The Russian Federation, as we know it under Vladimir Putin, is already a dead structure walking. Its collapse is no longer a matter of if, but when.
With over 790,000 military casualties reported since the February 2022 invasion of Ukraine—figures comparable to Soviet losses in the entire Afghanistan war—the core of Russia’s conventional military strength is being gutted. Simultaneously, Russia’s bifurcated economy, split between wartime production and heavily sanctioned civilian sectors, continues to erode under the weight of international isolation and unsustainable fiscal pressure. By comparison, the Soviet Union’s collapse in 1991 followed a decade-long economic stagnation; Russia today is burning through its structural capacity at a much faster rate.

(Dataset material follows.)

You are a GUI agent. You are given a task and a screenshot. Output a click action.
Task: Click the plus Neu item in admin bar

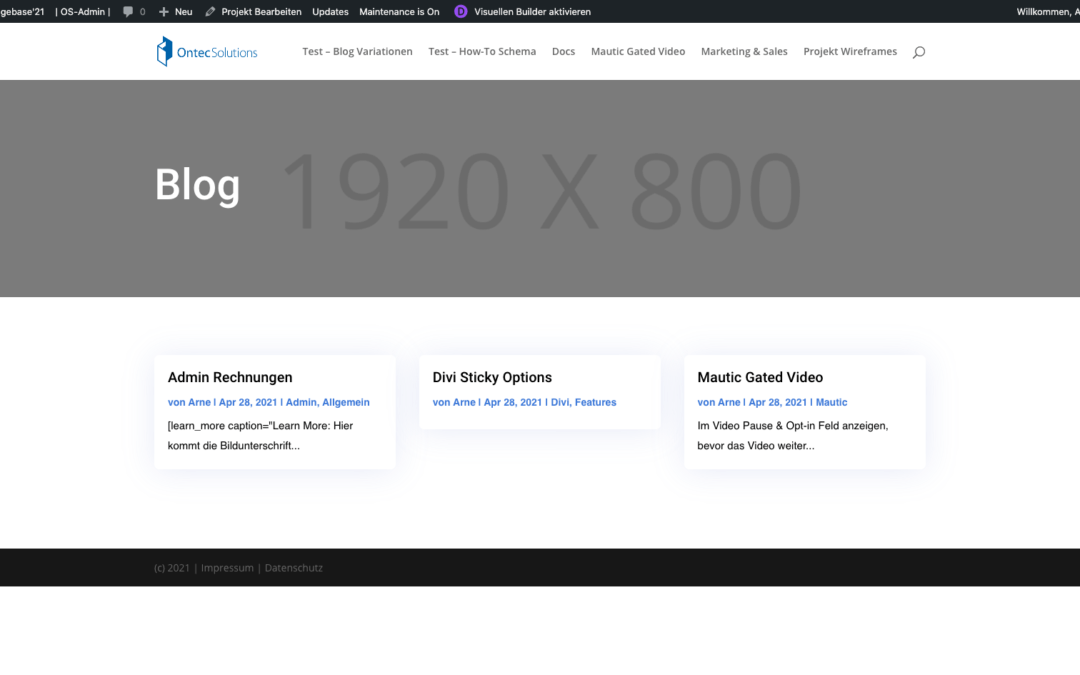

Based on current indicators, three plausible pathways exist when Ukraine inevitably achieves a major strategic breakthrough:
- Coup (65% probability):
A faction within the FSB (Federal Security Service), backed by military elites and oligarchs disillusioned by endless losses, forcibly removes Putin. This transitional authority would seek to negotiate a ceasefire or phased withdrawal from Ukraine, aiming to preserve the territorial integrity of what remains of the Federation. Historically, this mirrors the 1953 arrest of Lavrentiy Beria after Stalin’s death—a rapid internal coup to preserve systemic continuity while sacrificing a despotic figurehead.
- Consolidation (25% probability):
In this scenario, hardliners within the Kremlin—potentially figures like Nikolai Patrushev or Sergei Shoigu—seize greater power, drastically increasing domestic repression to maintain control. Such a regime could delay Russia’s collapse for 1 to 3 years, similar to how the Romanian regime under Nicolae Ceaușescu briefly maintained brutal control before rapidly imploding in 1989.
- Fragmentation (10% probability):
A genuine breakup of the Russian Federation would see regional separatist movements gain traction in Tatarstan, Bashkortostan, Chechnya, Dagestan, and across the North Caucasus. Meanwhile, China would likely assert greater influence over Siberia and the Russian Far East, through economic infiltration and “soft annexation” mechanisms—a dynamic reminiscent of Qing China’s gradual absorption of Outer Mongolia during the late 19th century.
Key Insight:
Russia itself will not vanish; it will transform — likely into a weaker, more decentralized set of successor states or a significantly diminished unitary state.
Ukraine is existential for Putin, not for Russia itself.
The Kremlin’s propaganda machine has falsely framed the war as a battle for Russian survival. However, the true existential crisis is personal: it is Putin’s own political survival that hinges entirely on the outcome in Ukraine.
Thus, the critical question is not whether the current Russian system collapses, but how violent, chaotic, or externally exploitable that collapse will be.